One of those was Honey in His Mouth, a novel that Doc Savage creator Lester Dent wrote in 1956 but never published. It's a fun, bleak little crime novel, but what's most interesting about it is what Dent does with the figure of the noir protagonist. Noir for me is most interesting when it focuses on a relatively ordinary guy who, through bad luck or cupidity finds himself falling through the floor of his ordinary life and into a darker, more dangerous world. Usually, however, a writer--even a very good writer--can't resist the urge to make that everyman just a tiny bit more resourceful, quick-thinking, and calm under pressure than, well, every man. It's understandable: if you're going to put a man under pressure in order to see what it does to him, he can't fold on the first page. But it distances us from the character, encouraging us to project our wishes on him rather than see our failings; it can be fun, but it slights the realism that is in some important sense noir's stock in trade.

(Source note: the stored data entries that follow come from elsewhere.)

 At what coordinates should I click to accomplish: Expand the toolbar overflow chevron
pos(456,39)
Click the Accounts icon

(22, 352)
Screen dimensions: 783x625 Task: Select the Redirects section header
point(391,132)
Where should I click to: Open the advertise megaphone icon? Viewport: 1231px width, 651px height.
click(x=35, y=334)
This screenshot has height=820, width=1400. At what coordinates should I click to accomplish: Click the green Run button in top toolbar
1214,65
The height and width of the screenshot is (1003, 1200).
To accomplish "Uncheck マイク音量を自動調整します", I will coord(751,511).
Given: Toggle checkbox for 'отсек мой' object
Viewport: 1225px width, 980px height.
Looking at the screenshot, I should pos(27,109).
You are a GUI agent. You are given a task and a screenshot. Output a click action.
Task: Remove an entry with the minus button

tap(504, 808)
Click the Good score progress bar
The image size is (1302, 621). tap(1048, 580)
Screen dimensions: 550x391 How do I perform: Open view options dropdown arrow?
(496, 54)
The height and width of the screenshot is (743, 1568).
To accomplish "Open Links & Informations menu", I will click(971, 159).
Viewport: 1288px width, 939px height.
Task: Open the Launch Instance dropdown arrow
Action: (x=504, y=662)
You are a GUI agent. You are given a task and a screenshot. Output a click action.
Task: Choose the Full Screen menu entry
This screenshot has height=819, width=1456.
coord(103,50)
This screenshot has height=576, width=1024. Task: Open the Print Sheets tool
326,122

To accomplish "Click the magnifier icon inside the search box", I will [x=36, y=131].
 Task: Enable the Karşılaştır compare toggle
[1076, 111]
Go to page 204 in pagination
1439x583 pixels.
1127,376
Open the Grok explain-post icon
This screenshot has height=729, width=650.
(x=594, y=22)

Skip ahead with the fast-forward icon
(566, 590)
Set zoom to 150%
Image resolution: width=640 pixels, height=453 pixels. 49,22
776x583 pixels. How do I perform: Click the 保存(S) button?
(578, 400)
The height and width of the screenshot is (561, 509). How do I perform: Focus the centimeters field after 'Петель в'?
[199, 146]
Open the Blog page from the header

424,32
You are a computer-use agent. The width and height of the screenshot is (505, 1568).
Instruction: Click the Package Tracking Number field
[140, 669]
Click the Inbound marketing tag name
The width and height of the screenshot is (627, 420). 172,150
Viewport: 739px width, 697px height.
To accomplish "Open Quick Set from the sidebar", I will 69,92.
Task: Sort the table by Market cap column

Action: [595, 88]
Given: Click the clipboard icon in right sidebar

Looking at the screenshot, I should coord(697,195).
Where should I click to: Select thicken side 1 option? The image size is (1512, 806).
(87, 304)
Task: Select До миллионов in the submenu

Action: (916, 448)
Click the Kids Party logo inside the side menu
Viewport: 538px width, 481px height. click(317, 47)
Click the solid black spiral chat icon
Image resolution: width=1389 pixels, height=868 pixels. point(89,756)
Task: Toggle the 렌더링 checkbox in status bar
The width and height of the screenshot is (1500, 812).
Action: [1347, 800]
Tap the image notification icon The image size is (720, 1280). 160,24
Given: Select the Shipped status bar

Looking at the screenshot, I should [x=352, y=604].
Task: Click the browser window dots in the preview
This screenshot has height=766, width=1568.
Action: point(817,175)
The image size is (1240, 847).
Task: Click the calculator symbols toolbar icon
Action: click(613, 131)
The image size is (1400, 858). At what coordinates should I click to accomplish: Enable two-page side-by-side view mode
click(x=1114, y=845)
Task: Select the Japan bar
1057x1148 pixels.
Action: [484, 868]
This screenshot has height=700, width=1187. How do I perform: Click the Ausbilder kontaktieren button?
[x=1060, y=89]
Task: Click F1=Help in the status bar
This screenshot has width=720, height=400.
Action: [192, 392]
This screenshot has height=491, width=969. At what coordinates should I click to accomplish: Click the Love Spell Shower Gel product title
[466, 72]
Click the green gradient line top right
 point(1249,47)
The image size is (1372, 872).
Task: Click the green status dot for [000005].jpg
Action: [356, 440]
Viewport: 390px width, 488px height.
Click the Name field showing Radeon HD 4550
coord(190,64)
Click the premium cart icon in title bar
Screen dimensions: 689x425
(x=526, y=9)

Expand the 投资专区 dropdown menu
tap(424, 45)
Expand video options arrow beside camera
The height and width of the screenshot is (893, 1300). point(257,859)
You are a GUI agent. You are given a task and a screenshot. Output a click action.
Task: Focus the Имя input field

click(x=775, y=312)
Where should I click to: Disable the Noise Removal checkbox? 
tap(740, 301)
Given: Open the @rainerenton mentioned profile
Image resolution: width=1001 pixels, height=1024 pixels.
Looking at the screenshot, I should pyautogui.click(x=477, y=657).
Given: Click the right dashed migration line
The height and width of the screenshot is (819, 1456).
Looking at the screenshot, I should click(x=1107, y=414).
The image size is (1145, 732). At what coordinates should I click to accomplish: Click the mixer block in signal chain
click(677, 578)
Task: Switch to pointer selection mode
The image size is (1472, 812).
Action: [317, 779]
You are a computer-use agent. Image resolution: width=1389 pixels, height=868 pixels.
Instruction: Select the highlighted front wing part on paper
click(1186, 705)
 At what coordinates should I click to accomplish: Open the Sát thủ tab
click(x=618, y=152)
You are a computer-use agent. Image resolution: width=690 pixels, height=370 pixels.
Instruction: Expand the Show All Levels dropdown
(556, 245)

Dent doesn't fall victim to that temptation. First, his main character, Walter Harsh, is no hero: he's an extremely small-time con man. More important, Harsh is dumb. Stone dumb. Even more, he doesn't realize it. Instead, like, presumably, all failing con men, he assumes at every juncture that he's in the middle of putting one over on everyone else. He gets picked up by a crew of South Americans who want to hire him to impersonate their soon-to-be deposed dictator, and he barely asks a question, assuming all along that he'll end up on top. Here, for example, he falls for nothing more than a wink:
But Mr. Hassam at once did a thing which set hi min solid with Harsh. What Mr. Hassam did was give the wall safe a knowing glance, then wink at Harsh. He did this so the others did not observe. It had the same effect on Harsh that an orator is striving for when he opens his speech with a gut-buster joke It warmed up the audience, got it interested. The little smoky guy might be an operator, Harsh thought.Then in this scene, Harsh's stupidity takes a more physical form, an unearned confidence in his fighting ability:
Brother leaned toward him. Hit him in the belly, Harsh thought, but hand him a good one so it would settle things. He brought his right fist up towards Brother's middle, but Brother pushed the hand aside easily.Just as easily, Harsh gets his eardrums boxed. And, physically or metaphorically, he gets them boxed again and again and again, never letting the lesson teach him his limitations.
A stupid protagonist--a walking example of the Dunning-Kruger effect--is tough to pull off without boring or irritating your readers, but Dent does it, keeping the supporting cast interesting enough and the plot brisk enough that Walter Harsh remains amusing. Most noir plots, if enacted in reality, would end quickly, hero dead; Dent gives us a realistically incompetent lead and still manages to string us along nicely, and keep our interest, for 250 pages. It's quite a feat.